Six young Irish students died in the early hours Tuesday when a fourth-floor apartment balcony collapsed during a 21st birthday party in the California university town of Berkeley, authorities said.
At least seven people were injured, with some in critical condition, after the tragedy at a building located two blocks from the University of California, Berkeley campus, local media and officials said.
Most of those involved were Irish students from University College Dublin, Ireland's largest university, on the J1 work-study visa program, which allows them to teach, study, conduct research and work legally during their stay in the United States.
The Alameda County coroner's office confirmed that six people died.
"My heart breaks for the parents who have lost children," Irish Prime Minister Enda Kenny told parliament.
He said 13 people had been on the balcony at the time, citing police.
The structure collapsed shortly after police received a phone call complaining about a noisy gathering.
"It is truly terrible to have such a serious and sad incident take place at the beginning of summer of adventure and opportunity for so many young people on J1 visas in the United States," Kenny said.
He said he had spoken with US ambassador to Ireland, Kevin O'Malley, who expressed the United States' condolences.
Irish Foreign Minister Charlie Flanagan said the families of the dead had been contacted.

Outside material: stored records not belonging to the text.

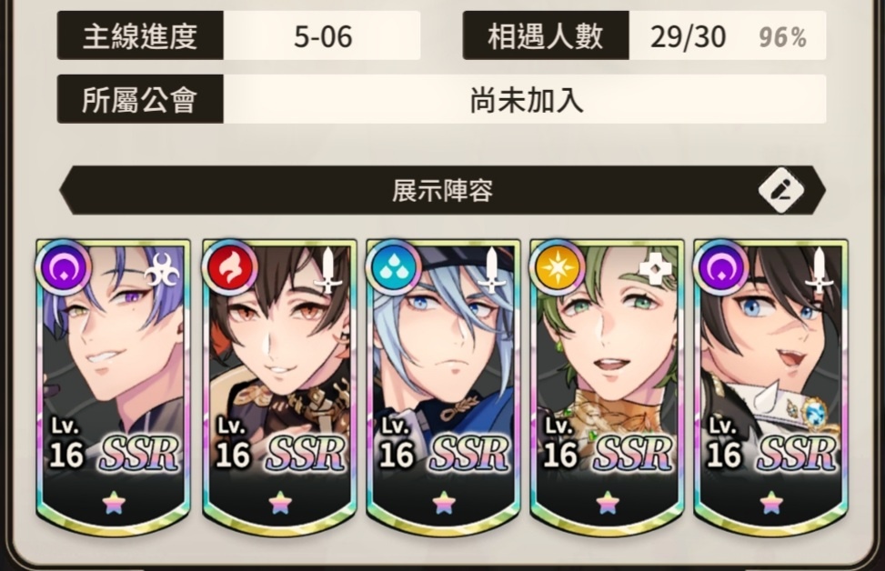Viewport: 885px width, 571px height.
Task: Click the 29/30 encounter count value
Action: click(688, 36)
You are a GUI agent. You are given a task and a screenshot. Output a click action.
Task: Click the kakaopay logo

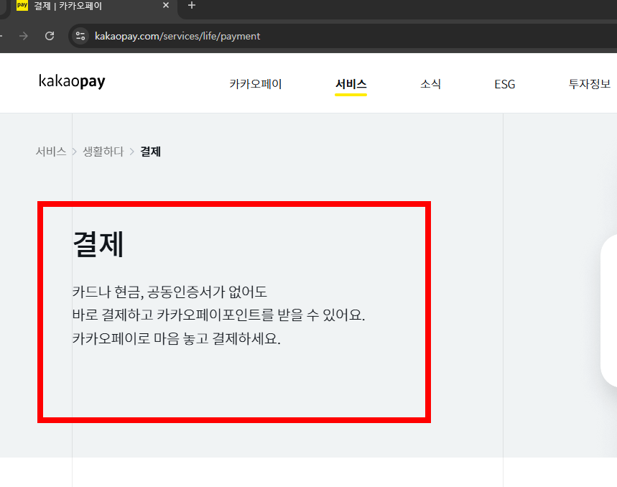[x=71, y=81]
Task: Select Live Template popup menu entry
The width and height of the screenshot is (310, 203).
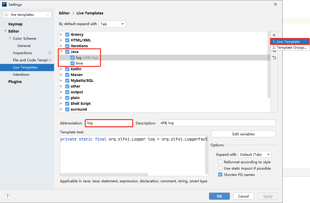Action: [x=290, y=42]
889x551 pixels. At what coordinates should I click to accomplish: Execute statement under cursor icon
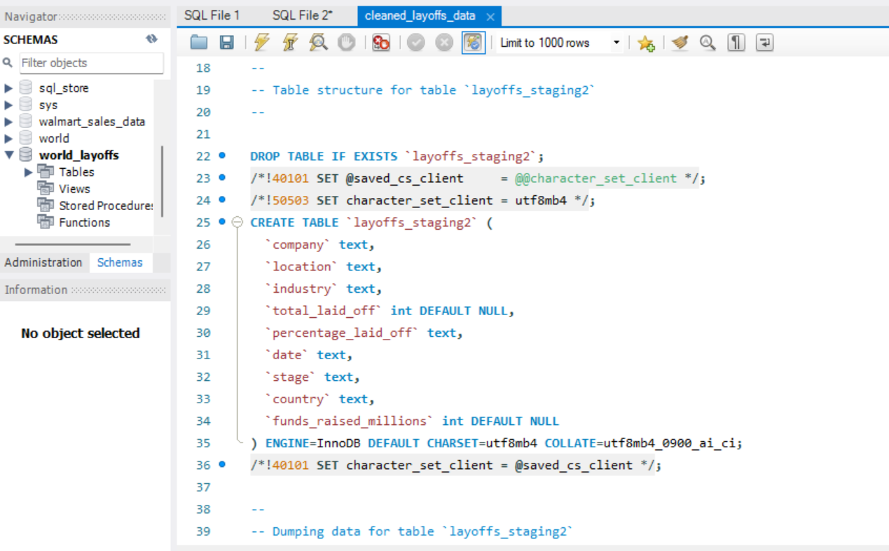289,43
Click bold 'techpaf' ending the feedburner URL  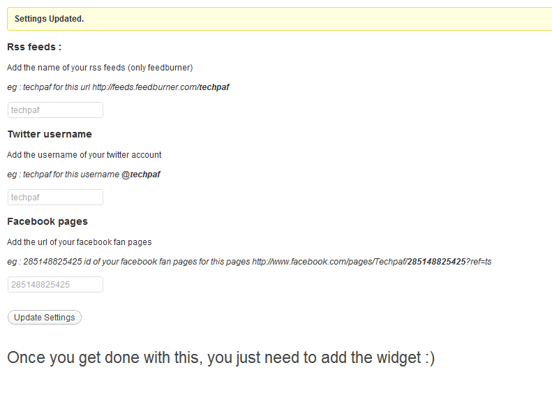[x=214, y=87]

The victims were identified as 22-year-old Ashley Donohoe, an Irish-US dual citizen from California; and Olivia Burke, Eoghan Culligan, Niccolai Schuster, Lorcan Miller and Eimear Walsh, who were 21 and from Ireland.
Most of the victims were from University College Dublin.
"It is with deepest sadness that I speak of the tragic accident involving UCD students and their friends in San Francisco," college president Andrew Deeks said.
"Our students, like thousands of others across Ireland, head to the US each summer on J1 visas to enjoy the experience.
"It is heart-breaking to imagine that such a tragedy would strike these wonderful students when their lives are opening up to discover the world." A consular emergency response line was activated for those seeking information about loved ones.
Berkeley Police spokeswoman Jennifer Coats told AFP that officers received a call just before 1:00 am (0800 GMT).
Pictures in local media showed the balcony detached from its spot on the apartment building's exterior wall, with its railings sitting atop a balcony one floor below.
Berkeley officials said the building where the tragedy happened was finished in January 2007 and the owner of the property had been ordered to check the condition of the other balconies.
The Los Angeles Times reported that three engineers who'd visited the site said the wooden joists that once supported the balcony had been weakened by dry rot.
Thousands of Irish students arrive in the US every summer on the J1 program. A J1 visa is seen as a "rite of passage" for many Irish students, with applications from Ireland amongst the highest in the world.
California is the most popular destination and many Irish live in Berkeley, across the bay from San Francisco, when US students go home for the summer.
"I have heard with the greatest sadness of the terrible loss of life of young Irish people and the critical injury of others in Berkeley, California today," Irish President Michael Higgins said.
"My heart goes out to the families and loved ones of all those involved." The cause of the incident was not immediately known and an investigation was under way.